Vorgaben des Energieaktionsplans und Initiativen der Kommission:
1. Aushandlung und Abschluss eines Folgeabkommens zum Partnerschafts- und Kooperationsabkommen mit Russland, insbesondere in Bezug auf Energiefragen.
- Stagnierende Entwicklung
- Fortschrittsbericht der Kommission zu den EU-Russland-Beziehungen im März 2008
- Vorlage des Achten und Neunten Fortschrittsberichts über den EU-Russland-Energiedialog
2. Intensivierung der Beziehungen der EU zu Zentralasien und zu den Regionen am Kaspischen und am Schwarzen Meer, um die Quellen und Routen weiter zu diversifizieren.
- Zentralasienstrategie
- Engere Einbindung der Staaten des Südkaukasus in die Europäische Nachbarschaftspolitik
- Entwicklung der Schwarzmeersynergie
- Baku-Initiative
- Gründung der Östlichen Partnerschaft
3. Ausbau von Partnerschaft und Kooperation im Rahmen bilateraler Energiedialoge mit den USA sowie China, Indien, Brasilien und anderen Schwellenländern, wobei der Schwerpunkt auf der Verringerung der Treibhausgase, der Energieeffizienz, erneuerbaren Energien sowie emissionsarmen Energietechnologien, insbesondere Kohlenstoffabscheidung und -speicherung, liegt.
- Strategische Kooperation mit den USA
- Dialoge mit Indien und China
- Erster und Zweiter EU-Brasilien-Gipfel
4. Gewährleistung der Umsetzung des Vertrags über die Energiegemeinschaft, und zwar mit dem Ziel, ihn weiterzuentwickeln und möglicherweise auf Norwegen, die Türkei, die Ukraine und die Republik Moldau auszudehnen.
- Kleinere Fortschritte bei der Ausgestaltung der Energiegemeinschaft
- Aufnahme von Beitrittsverhandlungen mit der Ukraine und der Republik Moldau
5. Umfassende Nutzung der Instrumente der Europäischen Nachbarschaftspolitik.
- Integration energiepolitischer Aspekte in die bilateralen Beziehungen im Rahmen der Nachbarschaftspolitik
- Entwicklung spezieller regionaler Programme
- Fortschrittsberichte zur Umsetzung der Europäischen Nachbarschaftspolitik
6. Ausbau der Beziehungen im Energiebereich zu Algerien, Ägypten und anderen Erzeugerländern in der Maschrik/Maghreb-Region.
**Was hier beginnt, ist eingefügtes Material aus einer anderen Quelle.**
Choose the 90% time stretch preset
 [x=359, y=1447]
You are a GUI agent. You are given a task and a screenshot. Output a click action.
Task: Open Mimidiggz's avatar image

- Annäherungen mit der irakischen Regierung
- Gründung der Mittelmeerunion
- EU-Afrika-Mittlerer Osten Energiegipfel
- erfolgreicher Abschluss eines Memorandum of Understanding (MoU) mit Ägypten über eine strategische Energiepartnerschaft
- Endphase in den Verhandlungen mit Algerien über ein Energie-MoU
7. Aufbau eines besonderen energiepolitischen Dialogs mit afrikanischen Ländern und Einsatz von Gemeinschaftsinstrumenten zur Verbesserung dezentraler erneuerbarer Energiequellen im Besonderen und der Verfügbarkeit und Nachhaltigkeit von Energie in dieser Region im Allgemeinen sowie der Energieinfrastruktur von gemeinsamem Interesse.
8. Förderung des Zugangs zu Energie im Rahmen der VN-Kommission für nachhaltige Entwicklung.